■ READING PASSAGE
# try of iwagumi (not finished)



## hedson_25 (Sep 20, 2005)

this is my 60cm first atempt to do an iwagumi
plants:
eleocharis acicularis
riccia fluitans
glosostigama elatinoides
echinodorus tenellus
java moss
eleocharis parvula and i need so much eleocharis vivipara in the back ground 
wich is on it's way and i hope i will get it done in soon.
fish.
flying fox and cardinal tetra the other fishes will be gone soon.


----------



## hooha (Apr 21, 2005)

nice setup, good growth.

If you'd like some suggestions:

The plants have very similar looks (Eleocharis species, Echinodorus, even the riccia from the pic looks "grassy"). I would consider a plant with a different texture somewhere in there....

Consider putting your rocks closer to focal points (i.e. more towards the middle but offcenter). That will enhance their effect.

Keep us posted


----------



## Knotty Bitz (Mar 11, 2009)

Try some kind of stem plants


----------



## Pinto (Mar 22, 2008)

Wow that patch of bright light on that glosso really made my eyes squint.
Nice setup.
There are about little or none stem plant in iwagumi Bitz.


----------



## Knotty Bitz (Mar 11, 2009)

Oh my bad, maybe like some anubius or something would be cool.


----------

■ RECORDS SHOWN
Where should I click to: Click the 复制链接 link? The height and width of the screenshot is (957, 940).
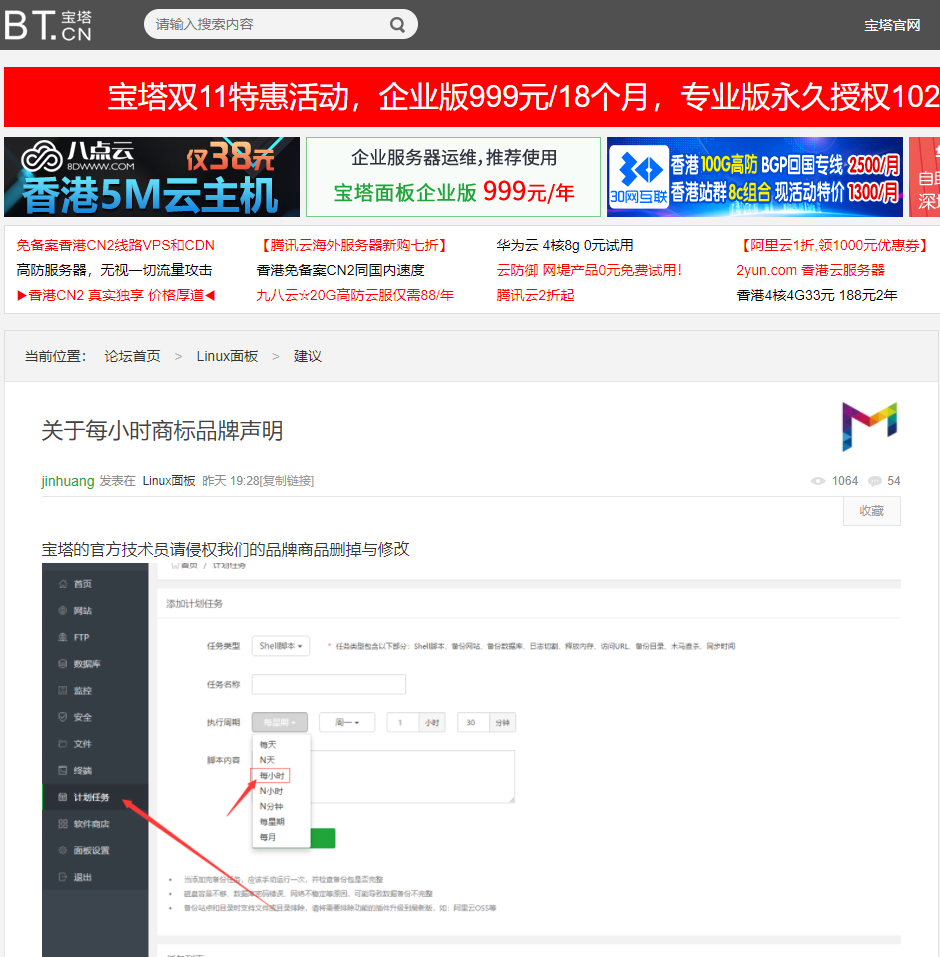coord(287,481)
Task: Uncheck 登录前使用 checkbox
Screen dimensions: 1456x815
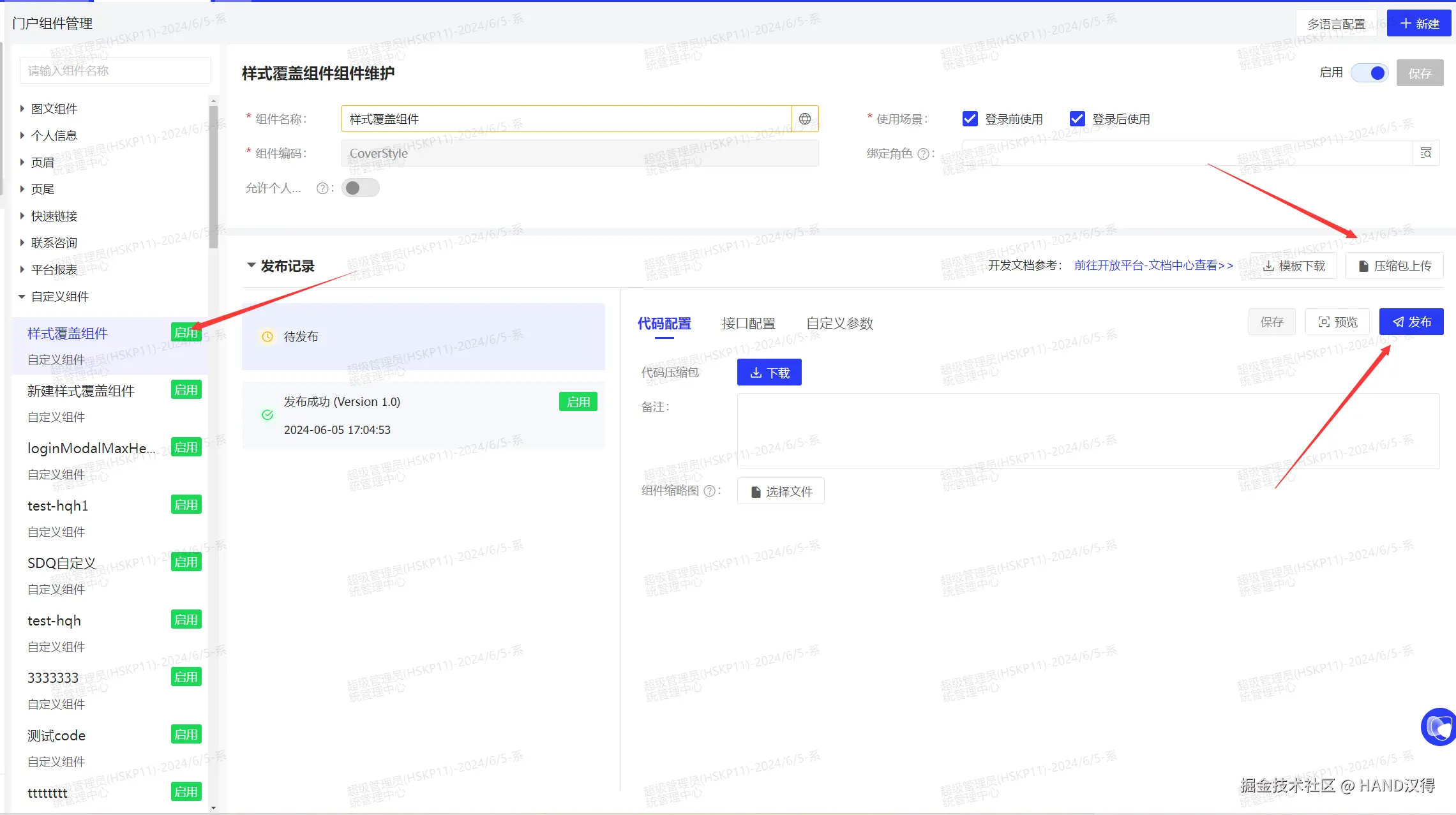Action: (x=970, y=119)
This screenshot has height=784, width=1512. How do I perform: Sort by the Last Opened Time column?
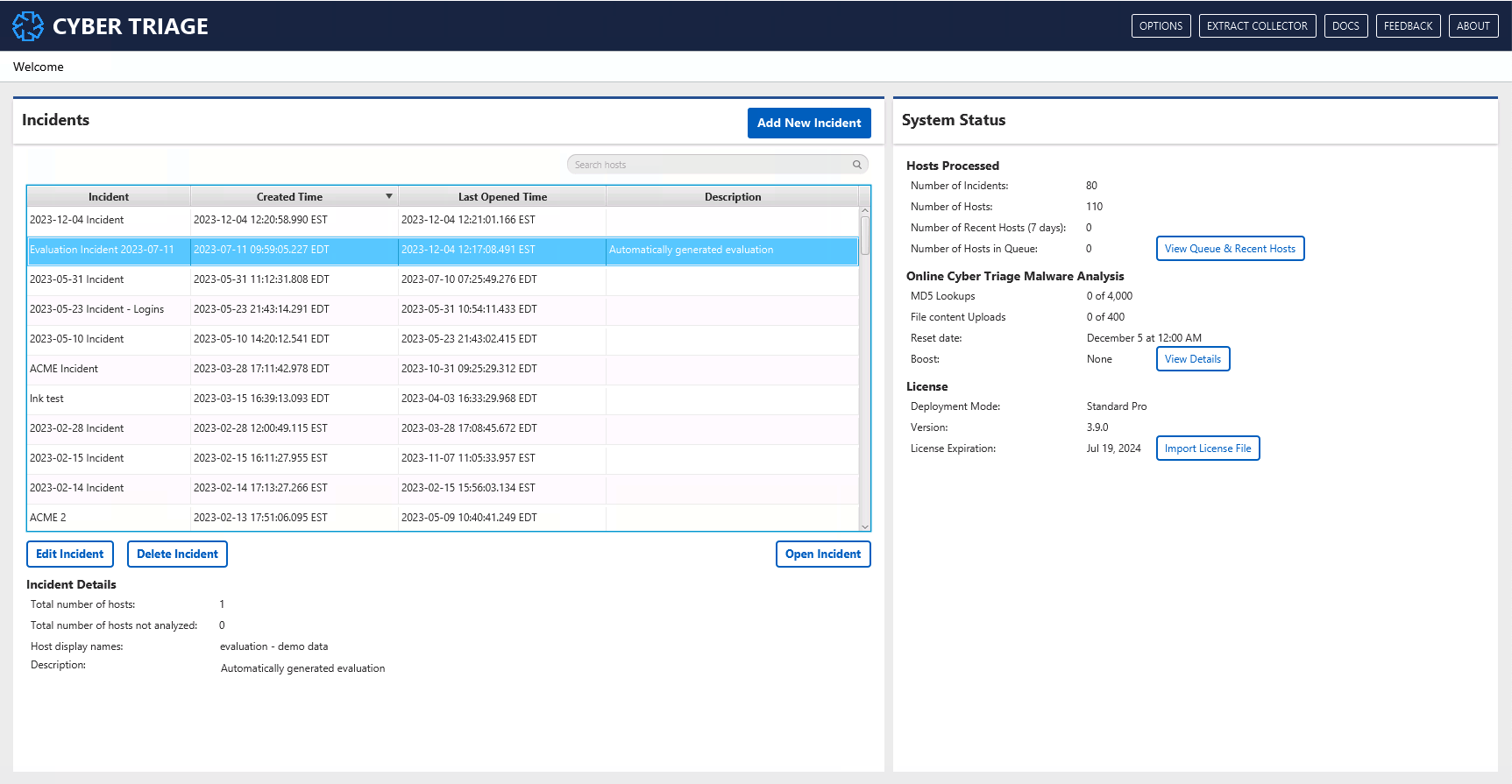click(502, 197)
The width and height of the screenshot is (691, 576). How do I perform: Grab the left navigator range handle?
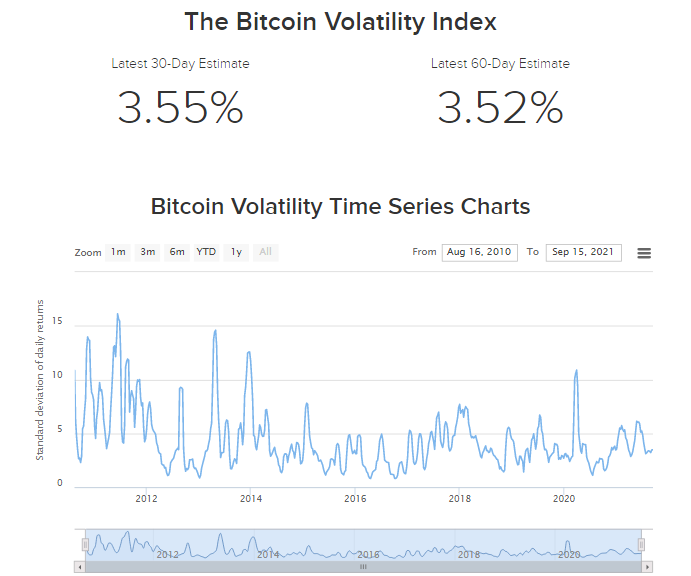(x=86, y=544)
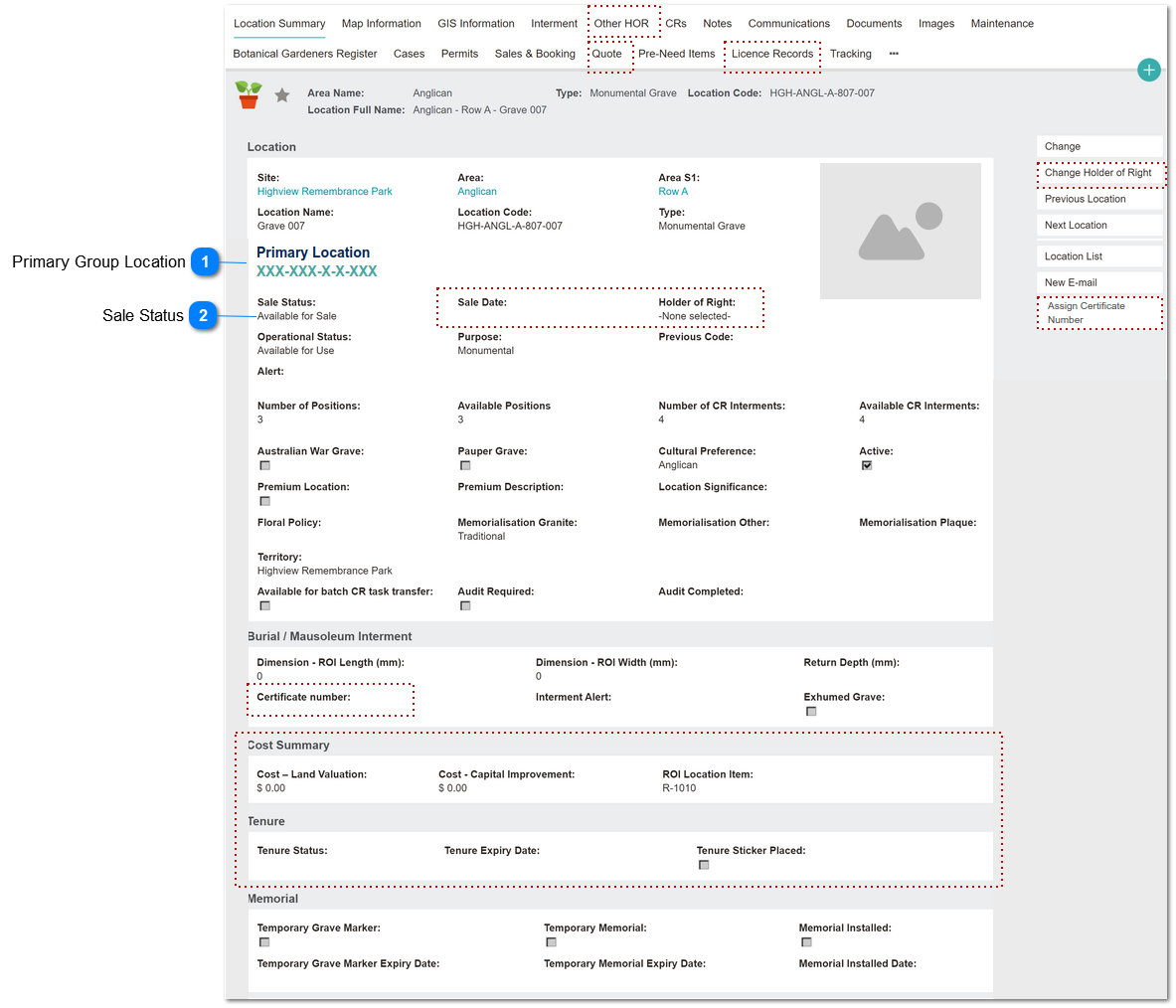1176x1008 pixels.
Task: Click the Change Holder of Right button
Action: click(x=1098, y=173)
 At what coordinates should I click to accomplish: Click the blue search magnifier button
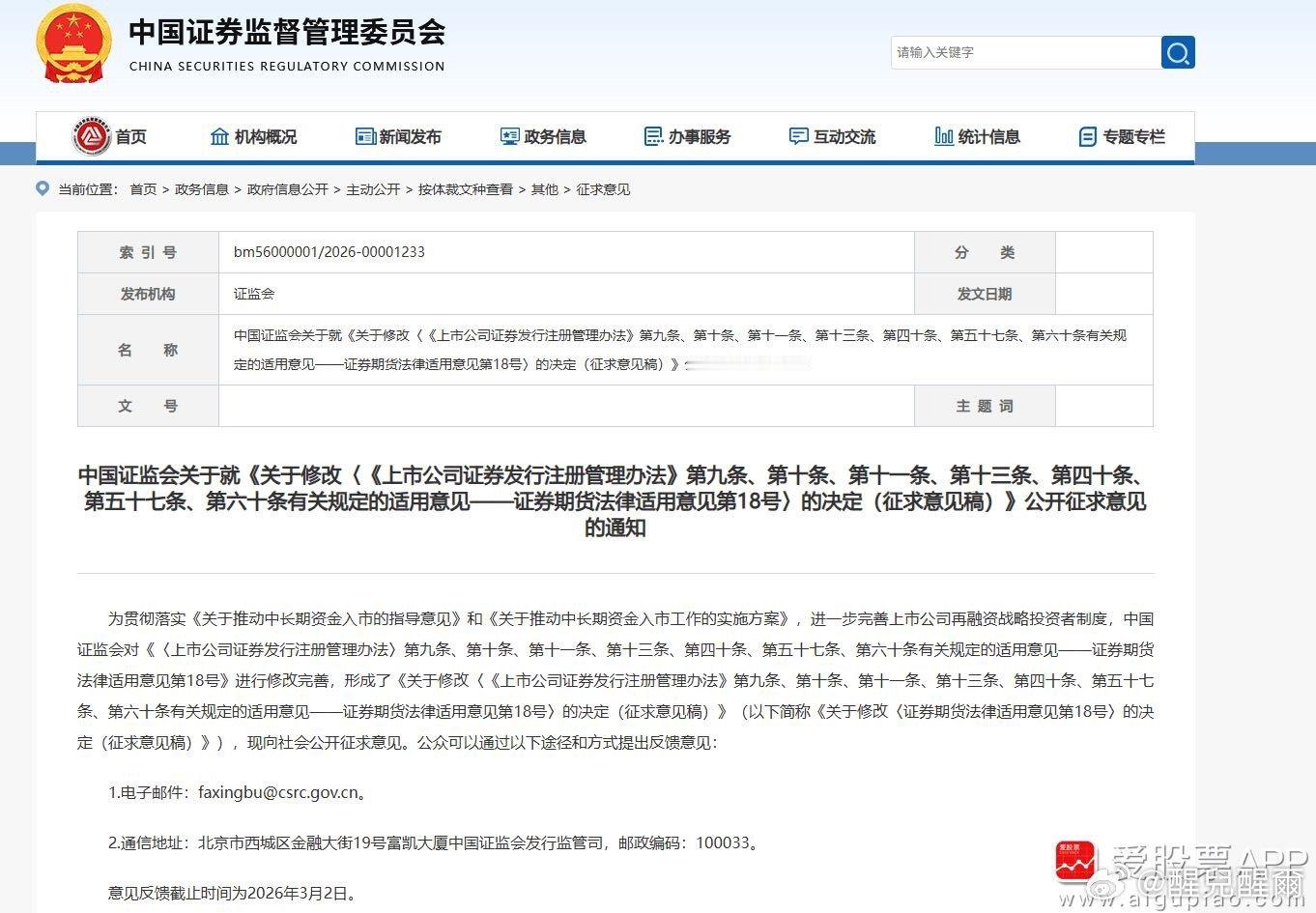(x=1178, y=53)
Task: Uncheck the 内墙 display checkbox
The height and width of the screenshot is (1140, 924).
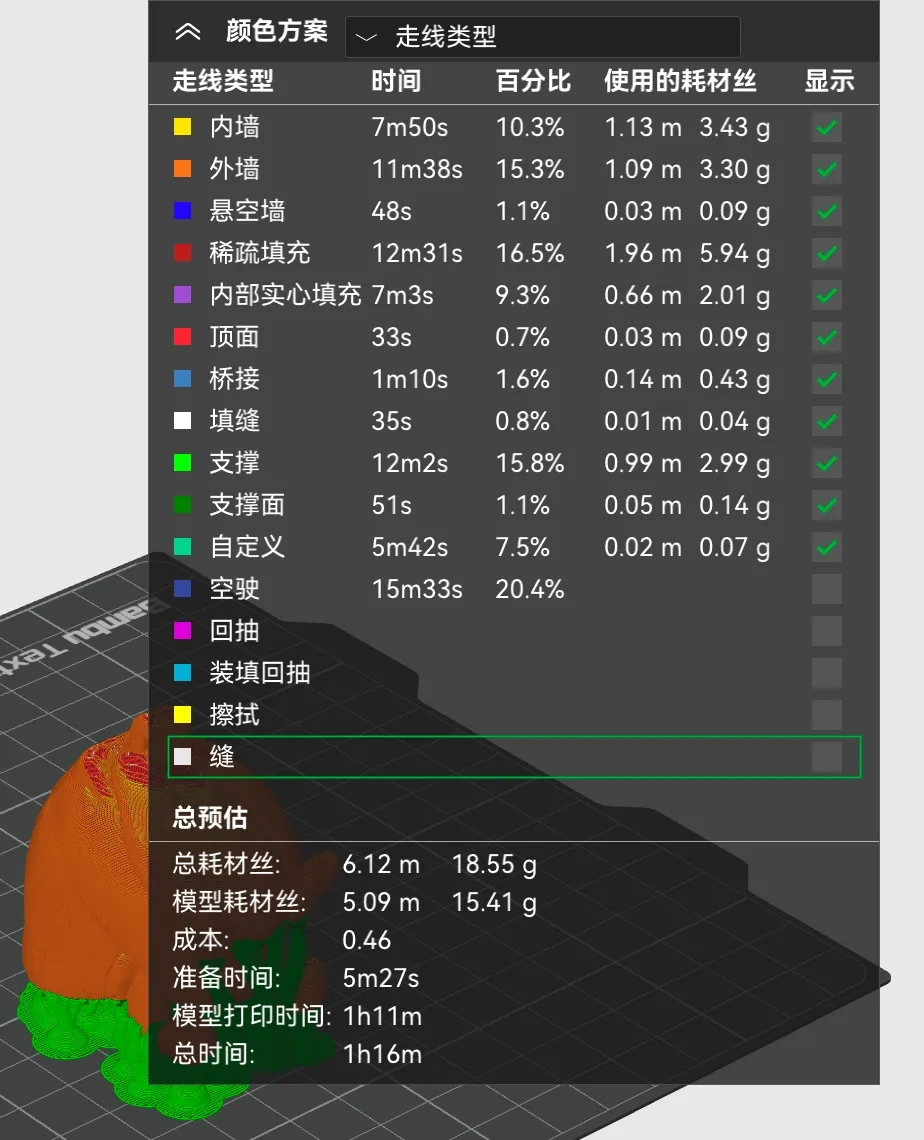Action: 826,127
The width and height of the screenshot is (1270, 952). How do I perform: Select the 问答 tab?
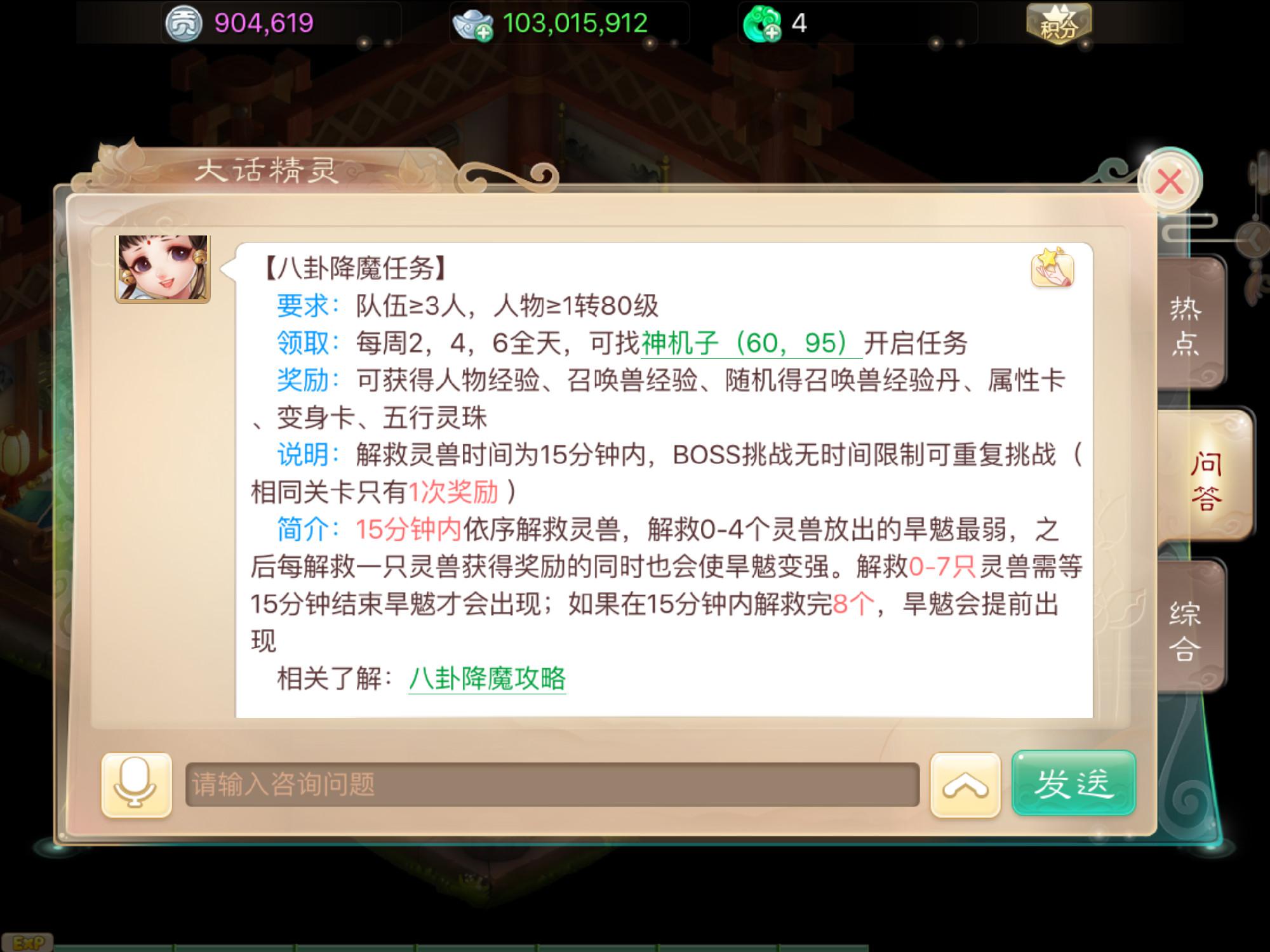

■ SET EXERCISE
Copy the iwagumi aquarium thread starting at "## Pinto (Mar" and ending at "would be cool.", swapping "glosso" for "carpet".

■ EXERCISE SOLUTION
## Pinto (Mar 22, 2008)

Wow that patch of bright light on that carpet really made my eyes squint.
Nice setup.
There are about little or none stem plant in iwagumi Bitz.


----------



## Knotty Bitz (Mar 11, 2009)

Oh my bad, maybe like some anubius or something would be cool.